Here’s why talking about blockchain is so 1970’s

OK, you may not remember the 1970’s or early 1980’s but these were the days when guys like Wozniak, Jobs, Gates and Dell were building computers at home. And another million or so other tinkerers with less business sense did as well. Whenever you met people with micro-computers you would brag about your RAM. All the kilobytes of it. Or 20 MB hard drives. So what microprocessor do you have? 8088. Seriously dude, Z80 or even M6809 are so much better!

You get idea. It was all about the components that made your computer faster. Application software was only just being developed and not much discussed at first.

I will admit to actively following the  discussions on blockchain, shared ledgers, smart contracts and what bitcoin 2.0 should look like. But I will also admin that these discussions are a reincarnation of those debates on M6809 vs Intel 8080. We are talking about components. How big should a bitcoin block be? How will the blockchain cope with scalability? Can we rely our business on it?

But it isn’t about blockchain anymore than it is about microprocessors. What is the big picture we need to discuss? The distributed Computer. Just one, for the whole world.  Blockchain is the distributed permanent memory of that Computer. And if you add in Ethereum, for example, then you have a distributed processor too.

But we shouldn’t really talk about The Computer either. It’s all about the distributed apps, or as Ethereum calls them: dapps. What dapps do you need to develop to support your business going forward?

It is easy to see that doing financial transactions are trivial on The Computer because anything we write to the permanent memory (aka blockchain) is there for all to see and to stay. No need to transmit messages between computers because there is only The Computer. No need to synchronize systems because there is only one System, just like there is only one Internet today.
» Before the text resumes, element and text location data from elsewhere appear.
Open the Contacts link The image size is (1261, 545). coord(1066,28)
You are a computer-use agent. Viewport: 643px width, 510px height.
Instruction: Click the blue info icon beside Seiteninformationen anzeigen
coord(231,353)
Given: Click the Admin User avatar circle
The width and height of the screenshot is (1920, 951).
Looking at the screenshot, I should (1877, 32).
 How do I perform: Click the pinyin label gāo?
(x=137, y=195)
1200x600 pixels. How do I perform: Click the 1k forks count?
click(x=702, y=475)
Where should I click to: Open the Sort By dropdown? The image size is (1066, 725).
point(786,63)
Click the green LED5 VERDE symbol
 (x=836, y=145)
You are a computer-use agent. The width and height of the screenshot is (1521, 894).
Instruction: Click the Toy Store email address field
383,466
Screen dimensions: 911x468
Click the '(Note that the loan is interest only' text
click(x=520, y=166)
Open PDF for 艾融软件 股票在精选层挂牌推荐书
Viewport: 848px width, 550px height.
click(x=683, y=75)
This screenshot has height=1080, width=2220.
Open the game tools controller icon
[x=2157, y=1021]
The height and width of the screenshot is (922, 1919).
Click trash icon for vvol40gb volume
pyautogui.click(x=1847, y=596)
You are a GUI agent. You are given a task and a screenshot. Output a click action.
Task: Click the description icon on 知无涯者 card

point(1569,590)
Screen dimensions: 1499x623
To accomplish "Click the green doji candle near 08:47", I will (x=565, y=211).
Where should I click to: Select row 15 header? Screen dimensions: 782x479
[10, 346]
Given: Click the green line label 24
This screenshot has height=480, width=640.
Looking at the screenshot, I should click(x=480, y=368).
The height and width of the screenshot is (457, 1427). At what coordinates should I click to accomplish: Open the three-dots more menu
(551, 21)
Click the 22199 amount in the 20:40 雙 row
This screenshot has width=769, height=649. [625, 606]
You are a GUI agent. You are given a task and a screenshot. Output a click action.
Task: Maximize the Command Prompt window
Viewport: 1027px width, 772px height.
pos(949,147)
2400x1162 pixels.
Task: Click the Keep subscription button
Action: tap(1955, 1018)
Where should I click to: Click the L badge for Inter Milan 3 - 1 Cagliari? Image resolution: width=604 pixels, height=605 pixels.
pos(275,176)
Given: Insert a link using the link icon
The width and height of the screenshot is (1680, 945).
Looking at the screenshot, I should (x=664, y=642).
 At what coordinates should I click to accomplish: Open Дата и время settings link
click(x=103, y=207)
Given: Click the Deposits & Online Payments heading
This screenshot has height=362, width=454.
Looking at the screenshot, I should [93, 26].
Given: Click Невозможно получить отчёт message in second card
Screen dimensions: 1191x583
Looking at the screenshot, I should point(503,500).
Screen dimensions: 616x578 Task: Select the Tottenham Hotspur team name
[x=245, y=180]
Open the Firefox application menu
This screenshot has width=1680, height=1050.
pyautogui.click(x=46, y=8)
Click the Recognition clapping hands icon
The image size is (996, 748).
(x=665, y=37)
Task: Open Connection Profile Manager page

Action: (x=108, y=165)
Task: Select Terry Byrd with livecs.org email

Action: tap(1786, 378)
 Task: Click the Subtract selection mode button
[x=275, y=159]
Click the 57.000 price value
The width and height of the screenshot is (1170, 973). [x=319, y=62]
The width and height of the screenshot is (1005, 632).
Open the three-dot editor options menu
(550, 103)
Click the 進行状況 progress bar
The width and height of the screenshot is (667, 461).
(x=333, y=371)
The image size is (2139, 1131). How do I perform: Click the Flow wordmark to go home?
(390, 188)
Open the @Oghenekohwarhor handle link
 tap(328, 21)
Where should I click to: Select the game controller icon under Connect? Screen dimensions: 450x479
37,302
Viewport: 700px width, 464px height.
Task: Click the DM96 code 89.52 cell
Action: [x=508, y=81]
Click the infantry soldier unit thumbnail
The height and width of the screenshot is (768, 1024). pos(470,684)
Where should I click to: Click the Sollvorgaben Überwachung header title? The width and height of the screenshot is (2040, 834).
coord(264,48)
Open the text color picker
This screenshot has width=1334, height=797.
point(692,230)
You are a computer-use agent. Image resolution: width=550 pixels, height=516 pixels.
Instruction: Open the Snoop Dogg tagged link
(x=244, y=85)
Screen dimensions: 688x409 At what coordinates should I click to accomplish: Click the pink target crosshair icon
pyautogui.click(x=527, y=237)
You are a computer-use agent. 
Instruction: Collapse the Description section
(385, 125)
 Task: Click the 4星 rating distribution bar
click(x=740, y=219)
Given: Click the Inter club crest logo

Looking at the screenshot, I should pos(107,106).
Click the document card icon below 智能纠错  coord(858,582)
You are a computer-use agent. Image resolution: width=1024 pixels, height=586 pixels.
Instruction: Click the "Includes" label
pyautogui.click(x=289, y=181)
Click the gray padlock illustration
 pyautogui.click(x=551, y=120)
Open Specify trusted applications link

So let’s move beyond simple transactions. Let’s write a dapp where we negotiate a price. We’re both looking at the same system so writing a dapp for that is easy. It’s like we’re sharing the same keyboard and screen and an excel sheet where we type our best price. This is another trivial app that happens to represent auctions and markets. Just imagine this: a dapp that is able to do what a stock exchange does without the hassle of distributing prices to brokers and managing the transactions. Just a single dapp.

We could go on and emulate Uber, eBay, Amazon etc. The dapps that can handle the digital side of these businesses are no more complex than a simple free app on your phone today. But unlike the app on your phone, they replace the complex transactional and data distribution systems that you use today.

Today such dapps are still a little special. You need to dig into the technology to develop them. But within 5 years they will be mainstream practice. Within 10 years a dapp that ‘does Uber’ will be homework assignments for students. So here is the question: if the complex business technology we manage today becomes a homework assignment for your kids in a decade, then what are the complex business models we will be developing then?

This is an important question because in the same way that you probably won’t build a business in the highly competitive app space today, you will probably not want to enter the red ocean of a million dapps that are emulating today's business models in a decade. But at the moment, that is what a lot of blockchain applications are about: a dapp to do this or that.

What will your business look like when global digital distribution, financial transactions, guaranteed payments, instant exchange of anything are zero friction options? I bet it won't a dapp but a whole ecosystem of free dapps. Think big, as big as you can and you might just get a glimpse.